Datos de la tarea >>
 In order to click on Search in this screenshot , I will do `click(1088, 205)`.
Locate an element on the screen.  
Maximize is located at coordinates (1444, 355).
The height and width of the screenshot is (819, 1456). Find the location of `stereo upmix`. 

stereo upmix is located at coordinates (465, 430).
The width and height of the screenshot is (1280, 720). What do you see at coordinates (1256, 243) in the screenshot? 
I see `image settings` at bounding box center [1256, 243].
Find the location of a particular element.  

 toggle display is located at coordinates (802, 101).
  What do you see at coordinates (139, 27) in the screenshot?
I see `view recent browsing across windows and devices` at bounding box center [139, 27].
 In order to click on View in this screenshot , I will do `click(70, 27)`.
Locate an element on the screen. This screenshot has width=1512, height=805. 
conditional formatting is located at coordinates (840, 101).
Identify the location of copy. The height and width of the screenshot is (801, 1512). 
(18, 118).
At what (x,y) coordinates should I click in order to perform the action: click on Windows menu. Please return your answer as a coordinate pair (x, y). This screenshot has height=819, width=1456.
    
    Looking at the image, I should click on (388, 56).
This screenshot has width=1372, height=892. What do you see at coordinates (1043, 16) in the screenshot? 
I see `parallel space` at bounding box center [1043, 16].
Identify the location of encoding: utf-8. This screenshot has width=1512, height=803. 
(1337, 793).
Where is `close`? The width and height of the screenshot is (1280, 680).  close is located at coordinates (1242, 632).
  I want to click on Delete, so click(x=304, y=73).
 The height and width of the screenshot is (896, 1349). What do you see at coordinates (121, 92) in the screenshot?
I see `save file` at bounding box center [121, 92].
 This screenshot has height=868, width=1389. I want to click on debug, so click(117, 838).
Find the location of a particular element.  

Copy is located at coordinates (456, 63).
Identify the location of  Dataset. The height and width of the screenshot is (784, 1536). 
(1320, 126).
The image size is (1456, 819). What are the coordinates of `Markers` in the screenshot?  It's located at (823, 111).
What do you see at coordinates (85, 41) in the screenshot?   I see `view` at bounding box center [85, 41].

Qué hacer >> Reescribe todas las entradas de arriba como una lista numerada, con un número por línea y sin las líneas en blanco.

La respuesta >>
1.  In order to click on Search in this screenshot , I will do `click(1088, 205)`.
2. Locate an element on the screen.  
3. Maximize is located at coordinates (1444, 355).
4. The height and width of the screenshot is (819, 1456). Find the location of `stereo upmix`. 
5. stereo upmix is located at coordinates (465, 430).
6. The width and height of the screenshot is (1280, 720). What do you see at coordinates (1256, 243) in the screenshot? 
7. I see `image settings` at bounding box center [1256, 243].
8. Find the location of a particular element.  
9.  toggle display is located at coordinates (802, 101).
10.   What do you see at coordinates (139, 27) in the screenshot?
11. I see `view recent browsing across windows and devices` at bounding box center [139, 27].
12.  In order to click on View in this screenshot , I will do `click(70, 27)`.
13. Locate an element on the screen. This screenshot has width=1512, height=805. 
14. conditional formatting is located at coordinates (840, 101).
15. Identify the location of copy. The height and width of the screenshot is (801, 1512). 
16. (18, 118).
17. At what (x,y) coordinates should I click in order to perform the action: click on Windows menu. Please return your answer as a coordinate pair (x, y). This screenshot has height=819, width=1456.
18.     Looking at the image, I should click on (388, 56).
19. This screenshot has width=1372, height=892. What do you see at coordinates (1043, 16) in the screenshot? 
20. I see `parallel space` at bounding box center [1043, 16].
21. Identify the location of encoding: utf-8. This screenshot has width=1512, height=803. 
22. (1337, 793).
23. Where is `close`? The width and height of the screenshot is (1280, 680).  close is located at coordinates (1242, 632).
24.   I want to click on Delete, so click(x=304, y=73).
25.  The height and width of the screenshot is (896, 1349). What do you see at coordinates (121, 92) in the screenshot?
26. I see `save file` at bounding box center [121, 92].
27.  This screenshot has height=868, width=1389. I want to click on debug, so click(117, 838).
28. Find the location of a particular element.  
29. Copy is located at coordinates (456, 63).
30. Identify the location of  Dataset. The height and width of the screenshot is (784, 1536). 
31. (1320, 126).
32. The image size is (1456, 819). What are the coordinates of `Markers` in the screenshot?  It's located at (823, 111).
33. What do you see at coordinates (85, 41) in the screenshot?   I see `view` at bounding box center [85, 41].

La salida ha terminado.